# [Work item]
Reproduce the listing below exactly, beginning with its first line and ending with the line that holds "tab label text"; pictures are not part of the copy.

# [Extracted entries]
┏━━

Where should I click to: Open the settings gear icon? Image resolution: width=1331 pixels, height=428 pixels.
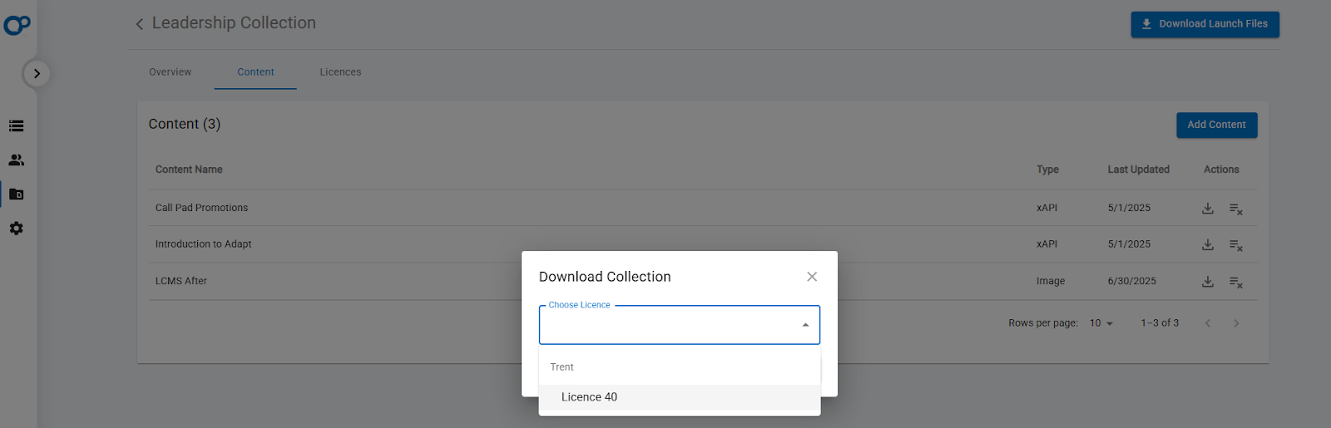[16, 229]
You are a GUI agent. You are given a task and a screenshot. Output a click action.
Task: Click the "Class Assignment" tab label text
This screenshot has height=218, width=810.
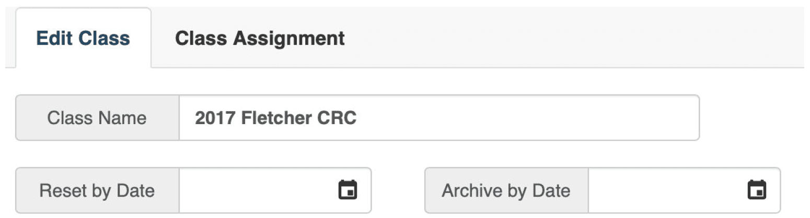coord(260,39)
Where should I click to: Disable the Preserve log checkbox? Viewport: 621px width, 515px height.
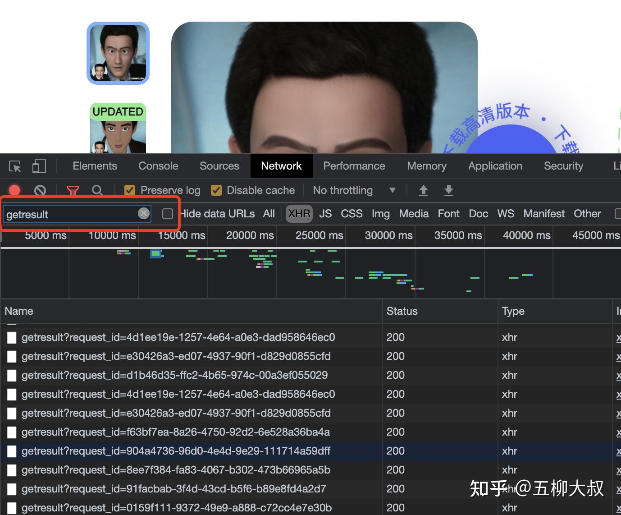130,190
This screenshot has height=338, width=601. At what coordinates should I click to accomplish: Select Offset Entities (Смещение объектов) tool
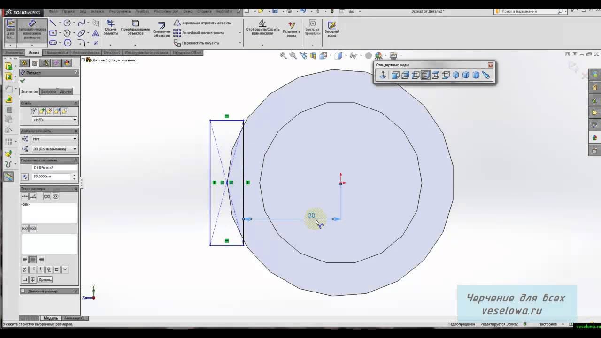coord(162,29)
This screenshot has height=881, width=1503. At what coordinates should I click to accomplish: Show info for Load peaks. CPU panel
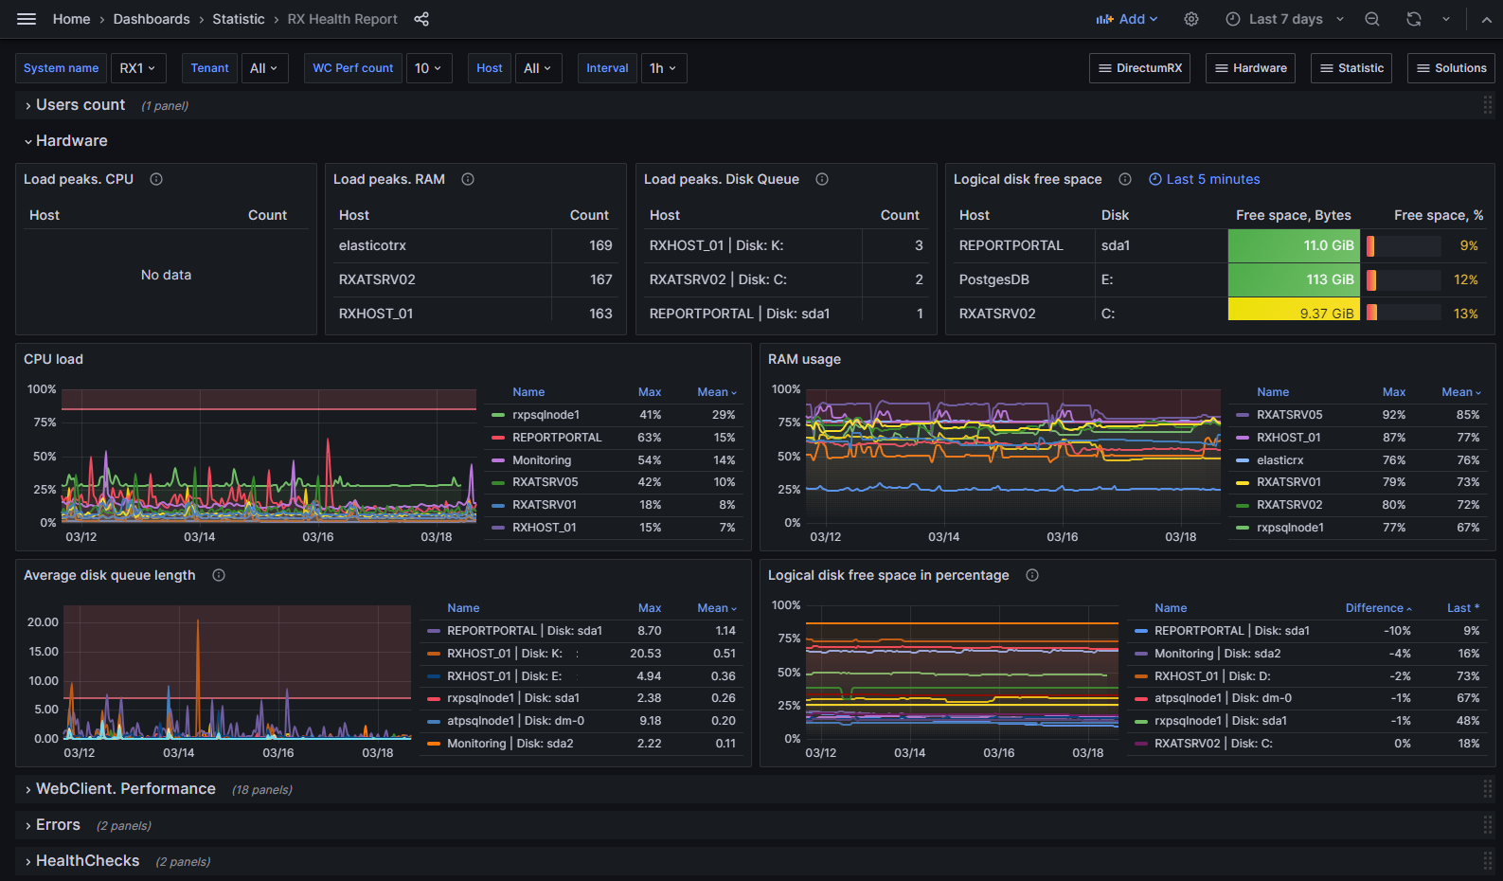pyautogui.click(x=156, y=179)
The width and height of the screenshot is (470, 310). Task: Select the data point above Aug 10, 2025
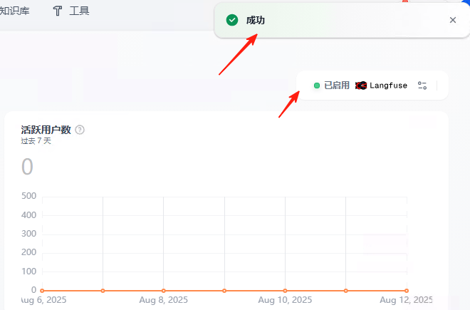click(x=285, y=291)
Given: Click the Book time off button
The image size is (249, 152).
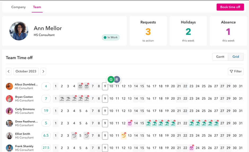Looking at the screenshot, I should (230, 7).
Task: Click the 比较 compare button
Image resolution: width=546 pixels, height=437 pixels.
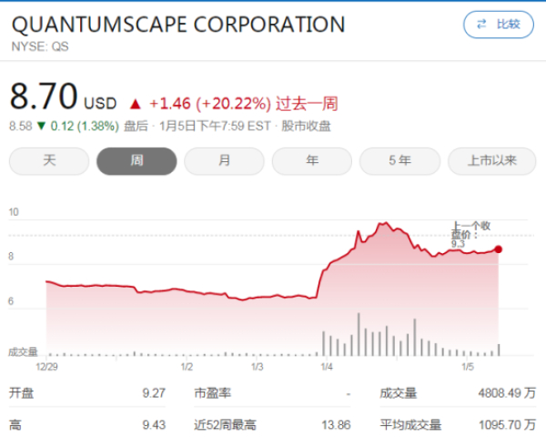Action: (498, 25)

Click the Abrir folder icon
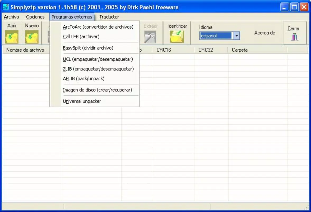tap(12, 37)
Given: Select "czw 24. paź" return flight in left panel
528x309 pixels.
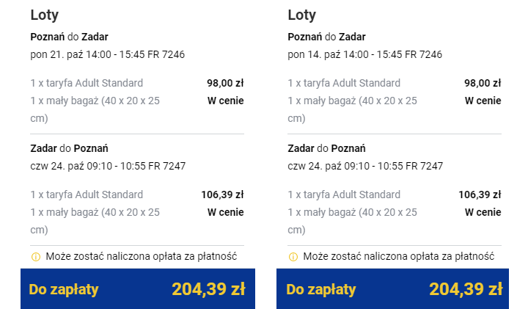Looking at the screenshot, I should pyautogui.click(x=108, y=166).
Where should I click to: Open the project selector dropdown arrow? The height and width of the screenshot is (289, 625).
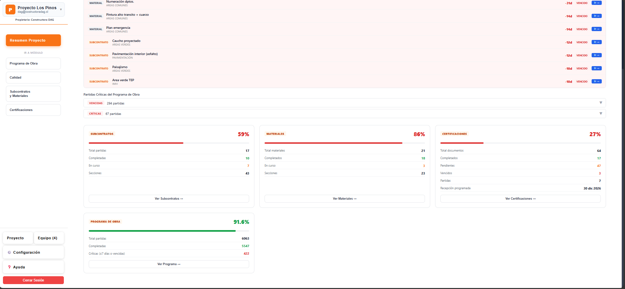tap(61, 9)
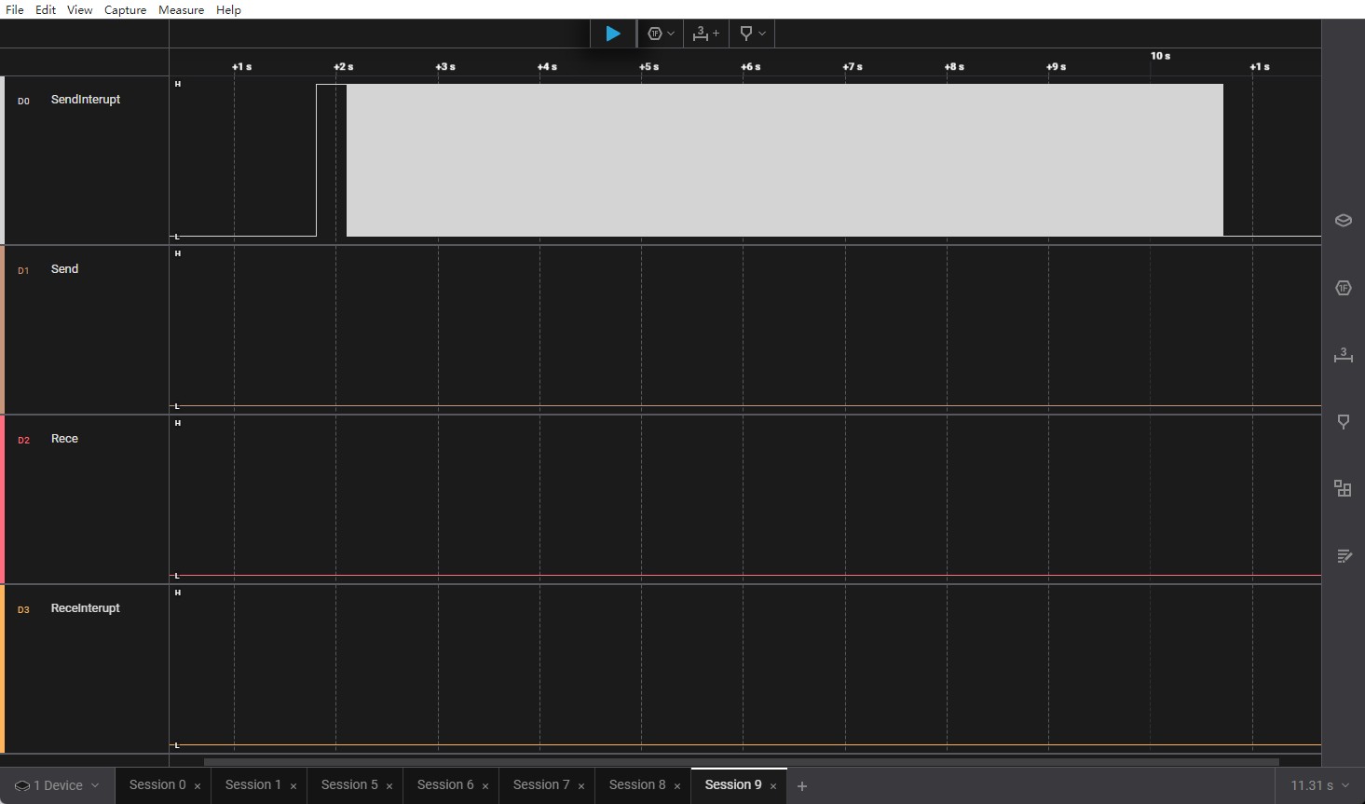Click the plus icon to add new session
1365x804 pixels.
click(x=801, y=786)
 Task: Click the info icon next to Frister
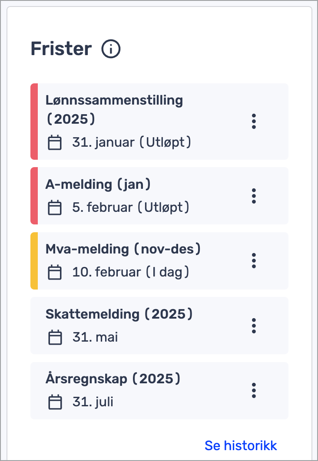point(111,49)
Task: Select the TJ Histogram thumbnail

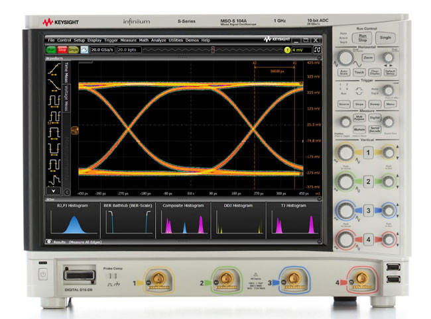Action: pyautogui.click(x=293, y=220)
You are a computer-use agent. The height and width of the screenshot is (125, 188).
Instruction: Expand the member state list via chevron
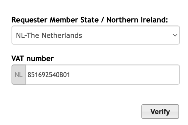click(x=175, y=35)
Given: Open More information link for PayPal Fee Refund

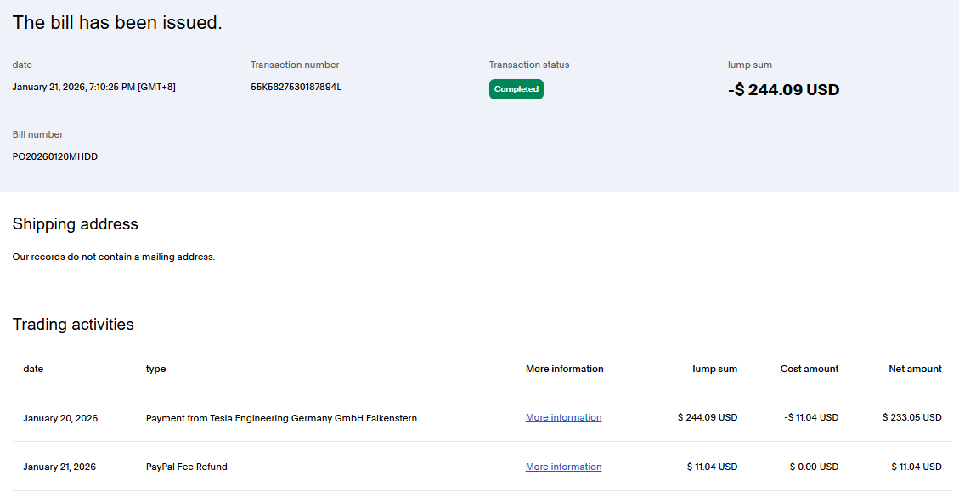Looking at the screenshot, I should [x=563, y=467].
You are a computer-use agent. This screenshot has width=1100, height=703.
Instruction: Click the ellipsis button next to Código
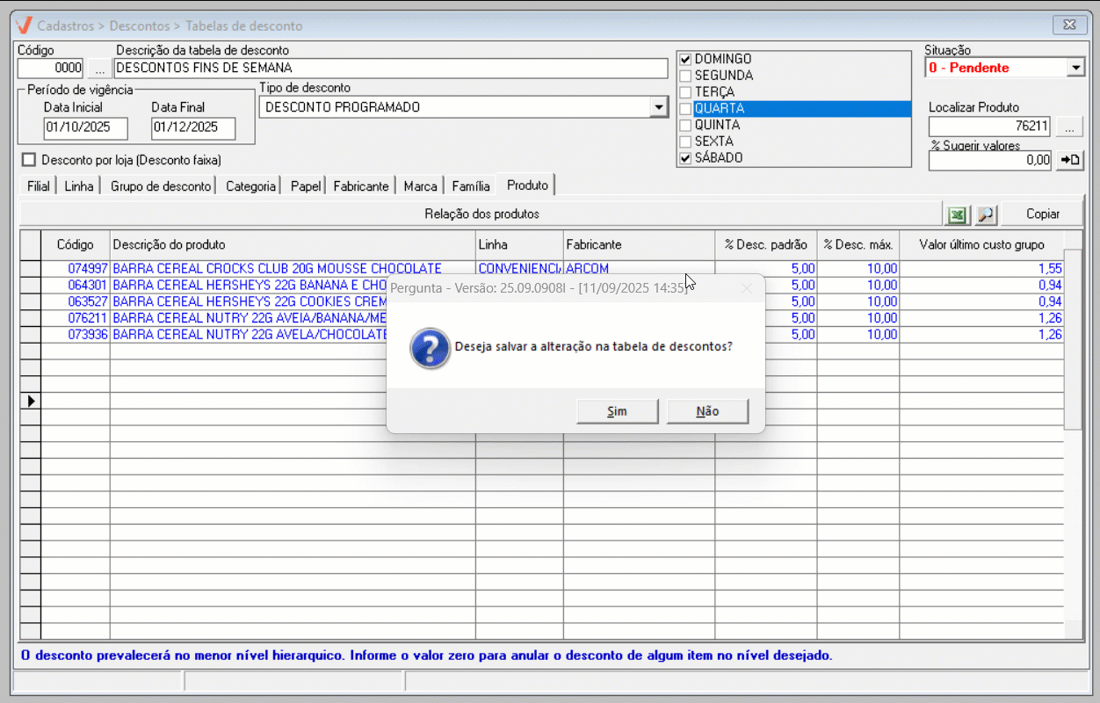[x=99, y=68]
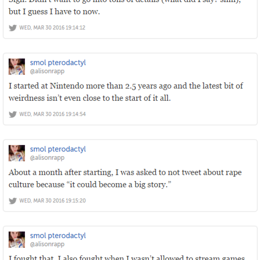Click tweet text starting 'I fought that'
Image resolution: width=260 pixels, height=260 pixels.
[126, 258]
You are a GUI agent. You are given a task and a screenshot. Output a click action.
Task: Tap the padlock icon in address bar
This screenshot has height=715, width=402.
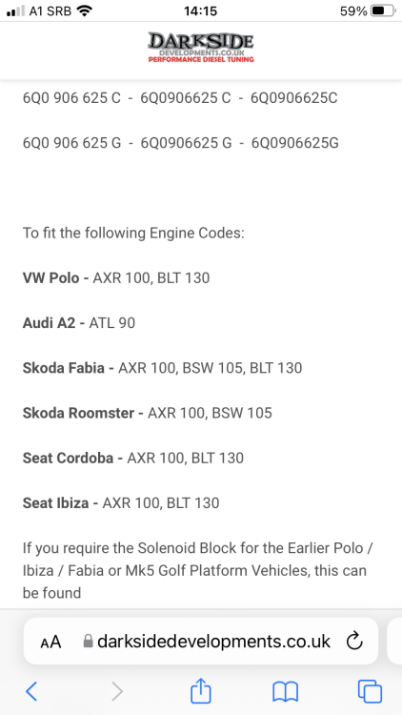89,642
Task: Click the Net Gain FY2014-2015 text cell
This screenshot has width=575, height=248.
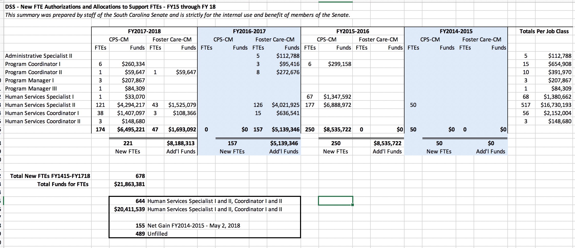Action: [194, 226]
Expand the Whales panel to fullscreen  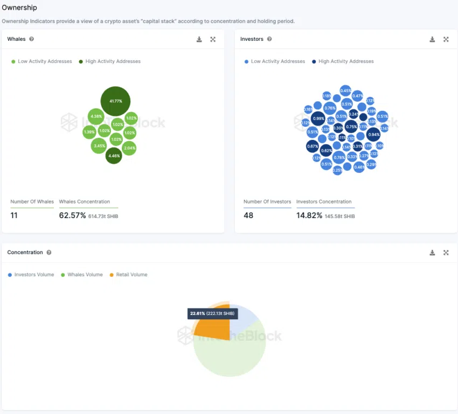[213, 39]
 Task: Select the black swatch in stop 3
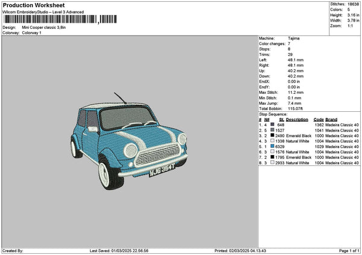273,135
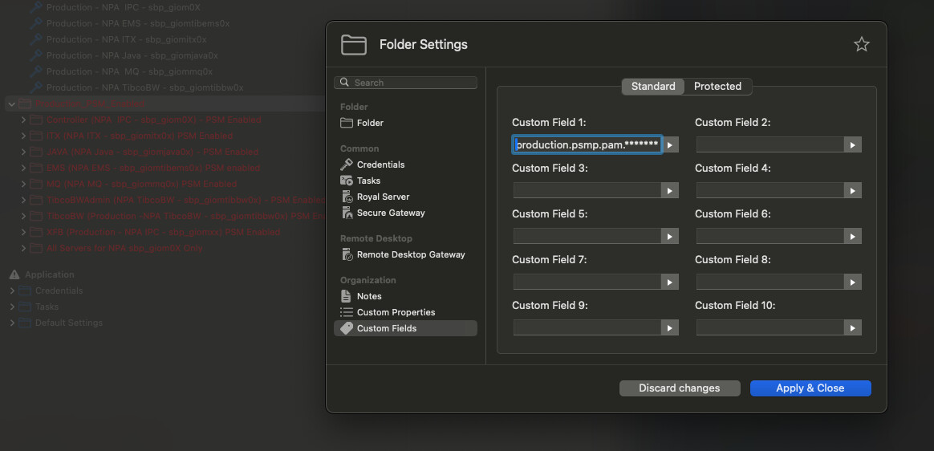Viewport: 934px width, 451px height.
Task: Open Secure Gateway settings page
Action: point(390,213)
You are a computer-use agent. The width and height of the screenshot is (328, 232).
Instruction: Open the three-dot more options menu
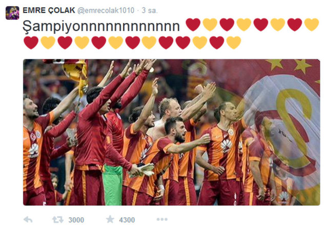(162, 219)
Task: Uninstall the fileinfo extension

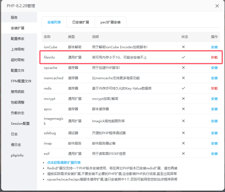Action: [214, 57]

┗━━

# [Task solution]
Where should I click to: Open the settings gear icon? Image resolution: width=1331 pixels, height=428 pixels.
[16, 229]
You are a GUI agent. You are given a task and a screenshot. Output a click action.
Task: Click the "Class Assignment" tab label text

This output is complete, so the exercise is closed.